ResearchKit is just as revolutionary as researchers hoped. Photo: Apple
Photo: Apple

As the largest crowdsourced medical data-gathering app ever, ResearchKit is arguably one of the most important inventions of recent times. And according to LifeMap Solutions, the company behind inaugural ResearchKit app Asthma Health, it’s more than living up to its promise.

In an official ResearchKit blog post, a rep for the company describes how users are as engaged with Asthma Health — an app which monitors asthma symptoms across a variety of conditions — as they are with social networks and games!

Photo: Asthma Health
Photo: Asthma Health

The devs write that:

“Based on preliminary data for the Asthma Health app, over half of our users not only complete the e-consent process, they also come back the very next day to use the app. This is a very high rate of return for any app, let alone a health-related app … Excitingly, results have shown that users are as engaged (or more!) with Asthma Health as they are with games and social networks. Our working theory is that Asthma Health users are motivated by the goal of supporting research that helps the entire patient community.

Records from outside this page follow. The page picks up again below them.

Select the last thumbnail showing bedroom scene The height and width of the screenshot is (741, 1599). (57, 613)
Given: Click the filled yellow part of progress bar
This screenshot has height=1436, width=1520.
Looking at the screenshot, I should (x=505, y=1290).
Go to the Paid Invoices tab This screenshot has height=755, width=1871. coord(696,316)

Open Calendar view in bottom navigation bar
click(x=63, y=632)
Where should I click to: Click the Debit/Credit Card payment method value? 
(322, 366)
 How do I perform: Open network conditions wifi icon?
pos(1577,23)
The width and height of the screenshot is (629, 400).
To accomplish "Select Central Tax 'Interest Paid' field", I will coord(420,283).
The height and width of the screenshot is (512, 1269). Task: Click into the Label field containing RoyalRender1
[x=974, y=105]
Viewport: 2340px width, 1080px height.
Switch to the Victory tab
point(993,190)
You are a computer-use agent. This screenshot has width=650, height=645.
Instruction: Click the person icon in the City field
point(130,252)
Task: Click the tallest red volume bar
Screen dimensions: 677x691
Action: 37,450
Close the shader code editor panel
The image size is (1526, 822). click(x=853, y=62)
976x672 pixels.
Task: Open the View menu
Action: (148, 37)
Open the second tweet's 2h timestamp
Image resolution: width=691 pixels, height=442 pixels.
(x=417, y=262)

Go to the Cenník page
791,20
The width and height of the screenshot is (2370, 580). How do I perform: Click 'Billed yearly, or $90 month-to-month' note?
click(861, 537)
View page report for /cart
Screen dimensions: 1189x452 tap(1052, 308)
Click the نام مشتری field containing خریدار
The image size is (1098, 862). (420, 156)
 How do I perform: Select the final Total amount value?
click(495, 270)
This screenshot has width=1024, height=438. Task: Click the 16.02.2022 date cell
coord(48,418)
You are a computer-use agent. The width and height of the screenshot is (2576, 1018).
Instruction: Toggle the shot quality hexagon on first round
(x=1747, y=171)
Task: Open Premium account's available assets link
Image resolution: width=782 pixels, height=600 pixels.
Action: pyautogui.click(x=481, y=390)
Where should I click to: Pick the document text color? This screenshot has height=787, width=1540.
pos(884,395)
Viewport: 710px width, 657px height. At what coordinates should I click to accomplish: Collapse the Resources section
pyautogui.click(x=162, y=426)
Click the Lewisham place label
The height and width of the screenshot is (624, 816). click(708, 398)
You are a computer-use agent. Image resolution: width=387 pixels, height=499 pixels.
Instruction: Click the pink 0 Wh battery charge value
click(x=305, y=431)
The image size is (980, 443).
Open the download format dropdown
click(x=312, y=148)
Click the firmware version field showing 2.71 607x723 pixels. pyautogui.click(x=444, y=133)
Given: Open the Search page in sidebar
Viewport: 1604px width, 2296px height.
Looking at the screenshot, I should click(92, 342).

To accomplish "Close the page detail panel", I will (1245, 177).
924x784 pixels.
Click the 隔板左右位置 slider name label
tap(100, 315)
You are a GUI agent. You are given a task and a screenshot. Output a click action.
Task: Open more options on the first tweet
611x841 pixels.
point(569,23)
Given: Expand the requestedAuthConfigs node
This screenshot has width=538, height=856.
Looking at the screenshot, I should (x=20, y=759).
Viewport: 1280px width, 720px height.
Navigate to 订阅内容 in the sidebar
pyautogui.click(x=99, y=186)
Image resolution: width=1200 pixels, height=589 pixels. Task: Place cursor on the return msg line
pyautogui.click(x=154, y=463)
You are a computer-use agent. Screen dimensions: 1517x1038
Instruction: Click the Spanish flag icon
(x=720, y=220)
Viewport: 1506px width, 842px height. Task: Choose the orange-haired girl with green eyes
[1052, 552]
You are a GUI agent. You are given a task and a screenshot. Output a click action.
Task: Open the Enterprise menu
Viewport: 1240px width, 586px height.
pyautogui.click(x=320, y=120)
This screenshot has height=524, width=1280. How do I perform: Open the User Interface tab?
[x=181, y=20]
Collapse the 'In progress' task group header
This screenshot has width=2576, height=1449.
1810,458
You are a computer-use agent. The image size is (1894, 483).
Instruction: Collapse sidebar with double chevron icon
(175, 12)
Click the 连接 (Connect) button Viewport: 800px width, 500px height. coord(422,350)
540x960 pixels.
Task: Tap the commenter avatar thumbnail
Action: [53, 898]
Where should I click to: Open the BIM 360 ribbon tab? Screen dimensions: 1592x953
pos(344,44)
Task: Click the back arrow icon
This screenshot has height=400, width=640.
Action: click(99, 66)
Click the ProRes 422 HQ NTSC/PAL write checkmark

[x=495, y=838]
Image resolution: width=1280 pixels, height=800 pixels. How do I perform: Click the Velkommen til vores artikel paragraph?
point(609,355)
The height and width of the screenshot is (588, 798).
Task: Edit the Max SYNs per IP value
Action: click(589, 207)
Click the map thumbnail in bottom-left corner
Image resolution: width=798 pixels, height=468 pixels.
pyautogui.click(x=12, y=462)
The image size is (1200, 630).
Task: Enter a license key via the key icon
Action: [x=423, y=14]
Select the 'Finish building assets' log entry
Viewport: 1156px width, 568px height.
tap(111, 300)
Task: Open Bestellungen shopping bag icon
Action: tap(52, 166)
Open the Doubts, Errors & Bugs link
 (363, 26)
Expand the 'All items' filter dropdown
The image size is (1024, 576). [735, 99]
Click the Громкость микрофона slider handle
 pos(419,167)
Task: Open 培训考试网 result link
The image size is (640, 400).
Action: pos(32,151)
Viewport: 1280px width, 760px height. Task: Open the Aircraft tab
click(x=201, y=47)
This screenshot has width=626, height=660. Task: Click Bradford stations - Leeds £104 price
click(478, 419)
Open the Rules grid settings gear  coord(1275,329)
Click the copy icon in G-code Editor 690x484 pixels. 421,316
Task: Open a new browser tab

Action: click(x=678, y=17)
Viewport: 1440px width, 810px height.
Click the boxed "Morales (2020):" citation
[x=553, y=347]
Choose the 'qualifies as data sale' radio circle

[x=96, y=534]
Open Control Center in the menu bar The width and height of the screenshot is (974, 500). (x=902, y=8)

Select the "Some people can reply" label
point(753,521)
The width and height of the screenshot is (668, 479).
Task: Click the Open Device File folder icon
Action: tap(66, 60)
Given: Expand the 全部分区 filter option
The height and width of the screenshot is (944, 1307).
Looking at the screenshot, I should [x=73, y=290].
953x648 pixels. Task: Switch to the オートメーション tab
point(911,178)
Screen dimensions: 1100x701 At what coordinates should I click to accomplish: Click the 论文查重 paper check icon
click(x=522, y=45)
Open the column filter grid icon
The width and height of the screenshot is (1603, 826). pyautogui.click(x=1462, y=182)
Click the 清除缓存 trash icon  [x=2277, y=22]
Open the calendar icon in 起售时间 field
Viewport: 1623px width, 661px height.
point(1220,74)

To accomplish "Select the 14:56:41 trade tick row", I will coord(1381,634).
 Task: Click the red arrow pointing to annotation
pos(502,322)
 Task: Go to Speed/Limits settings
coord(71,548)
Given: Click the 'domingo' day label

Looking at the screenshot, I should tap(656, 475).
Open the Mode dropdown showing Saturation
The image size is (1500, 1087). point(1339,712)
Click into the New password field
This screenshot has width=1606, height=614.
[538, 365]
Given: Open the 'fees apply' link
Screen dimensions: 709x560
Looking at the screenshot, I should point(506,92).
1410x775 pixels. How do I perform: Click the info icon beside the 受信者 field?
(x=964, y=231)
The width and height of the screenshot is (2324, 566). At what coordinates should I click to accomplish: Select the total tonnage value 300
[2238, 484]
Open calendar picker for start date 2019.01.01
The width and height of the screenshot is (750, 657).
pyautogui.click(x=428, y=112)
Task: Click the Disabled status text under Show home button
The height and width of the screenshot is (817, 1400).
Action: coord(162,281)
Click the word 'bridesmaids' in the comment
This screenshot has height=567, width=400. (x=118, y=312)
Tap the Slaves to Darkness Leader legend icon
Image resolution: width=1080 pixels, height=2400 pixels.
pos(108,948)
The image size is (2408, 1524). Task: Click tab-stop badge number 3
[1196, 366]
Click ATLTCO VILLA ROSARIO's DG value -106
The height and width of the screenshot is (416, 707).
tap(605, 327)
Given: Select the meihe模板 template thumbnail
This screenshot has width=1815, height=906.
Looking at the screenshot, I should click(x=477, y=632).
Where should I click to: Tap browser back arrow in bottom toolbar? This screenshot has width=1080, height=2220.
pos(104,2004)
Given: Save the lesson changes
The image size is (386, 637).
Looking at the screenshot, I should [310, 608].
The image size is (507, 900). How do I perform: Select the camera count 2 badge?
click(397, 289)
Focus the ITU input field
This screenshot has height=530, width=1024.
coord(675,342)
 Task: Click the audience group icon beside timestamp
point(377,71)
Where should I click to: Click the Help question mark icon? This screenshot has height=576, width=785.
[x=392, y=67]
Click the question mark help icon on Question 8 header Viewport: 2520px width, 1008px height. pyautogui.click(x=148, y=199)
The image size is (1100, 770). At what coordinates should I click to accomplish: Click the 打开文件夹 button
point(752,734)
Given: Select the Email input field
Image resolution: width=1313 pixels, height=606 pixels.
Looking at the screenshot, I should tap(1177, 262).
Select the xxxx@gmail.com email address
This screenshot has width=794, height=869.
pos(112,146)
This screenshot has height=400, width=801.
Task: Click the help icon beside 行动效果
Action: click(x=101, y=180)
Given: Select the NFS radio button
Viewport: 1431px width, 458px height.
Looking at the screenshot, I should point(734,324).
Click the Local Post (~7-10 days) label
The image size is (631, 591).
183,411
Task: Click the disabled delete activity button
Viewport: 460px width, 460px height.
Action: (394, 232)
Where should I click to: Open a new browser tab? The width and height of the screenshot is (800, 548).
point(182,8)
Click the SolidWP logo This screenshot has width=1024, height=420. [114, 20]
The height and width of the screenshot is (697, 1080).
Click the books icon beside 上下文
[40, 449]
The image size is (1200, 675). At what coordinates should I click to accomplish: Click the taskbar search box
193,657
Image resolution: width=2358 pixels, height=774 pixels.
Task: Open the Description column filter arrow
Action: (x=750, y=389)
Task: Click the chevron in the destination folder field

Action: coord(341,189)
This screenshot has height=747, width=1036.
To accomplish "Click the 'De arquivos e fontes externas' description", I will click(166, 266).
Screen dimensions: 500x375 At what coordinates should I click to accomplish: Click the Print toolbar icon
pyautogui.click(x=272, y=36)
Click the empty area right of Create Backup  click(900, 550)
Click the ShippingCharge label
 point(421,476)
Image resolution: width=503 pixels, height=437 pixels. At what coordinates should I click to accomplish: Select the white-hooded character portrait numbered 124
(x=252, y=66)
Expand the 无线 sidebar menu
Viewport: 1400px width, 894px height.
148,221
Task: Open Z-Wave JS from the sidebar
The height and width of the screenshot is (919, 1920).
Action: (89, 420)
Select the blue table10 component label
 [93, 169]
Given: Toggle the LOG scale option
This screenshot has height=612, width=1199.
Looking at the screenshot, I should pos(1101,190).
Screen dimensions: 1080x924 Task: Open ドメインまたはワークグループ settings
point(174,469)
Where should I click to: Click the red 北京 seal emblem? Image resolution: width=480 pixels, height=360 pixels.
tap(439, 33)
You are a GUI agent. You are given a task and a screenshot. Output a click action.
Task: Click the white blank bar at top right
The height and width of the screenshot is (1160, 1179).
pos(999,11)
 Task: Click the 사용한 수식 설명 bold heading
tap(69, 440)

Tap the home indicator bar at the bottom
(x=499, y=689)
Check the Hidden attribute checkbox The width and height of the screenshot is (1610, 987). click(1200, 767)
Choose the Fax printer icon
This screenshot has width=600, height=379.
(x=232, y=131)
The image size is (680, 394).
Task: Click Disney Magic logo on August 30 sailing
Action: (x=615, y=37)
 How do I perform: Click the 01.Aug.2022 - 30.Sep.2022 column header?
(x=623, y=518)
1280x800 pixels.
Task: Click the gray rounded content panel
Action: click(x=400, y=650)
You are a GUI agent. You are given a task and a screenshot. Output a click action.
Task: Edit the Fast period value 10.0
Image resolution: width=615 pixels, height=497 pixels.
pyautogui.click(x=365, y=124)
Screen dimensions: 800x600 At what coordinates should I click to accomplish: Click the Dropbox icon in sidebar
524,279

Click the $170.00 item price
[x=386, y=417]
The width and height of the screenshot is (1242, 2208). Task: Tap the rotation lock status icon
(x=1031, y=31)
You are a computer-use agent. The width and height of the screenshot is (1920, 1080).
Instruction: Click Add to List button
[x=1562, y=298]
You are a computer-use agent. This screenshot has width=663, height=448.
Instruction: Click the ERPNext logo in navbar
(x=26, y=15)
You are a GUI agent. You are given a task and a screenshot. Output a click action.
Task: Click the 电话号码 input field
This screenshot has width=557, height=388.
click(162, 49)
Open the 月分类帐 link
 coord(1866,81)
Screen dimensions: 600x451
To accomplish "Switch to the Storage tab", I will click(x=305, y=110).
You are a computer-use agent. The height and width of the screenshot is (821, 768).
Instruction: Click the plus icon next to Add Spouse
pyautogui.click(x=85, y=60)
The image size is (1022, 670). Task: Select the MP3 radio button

We plan to test this theory more extensively in the near future.”

Apple unveiled ResearchKit back in March in one of the (surprisingly) most exciting moments at an event that was ostensibly about the Apple Watch. The first five ResearchKit apps — including Asthma Health — enrolled over 60,000 iPhone users in the first few weeks.

Recently Apple opened up the framework to researchers everywhere, making Asthma Health’s new blog post a perfectly-timed advertisement for the service.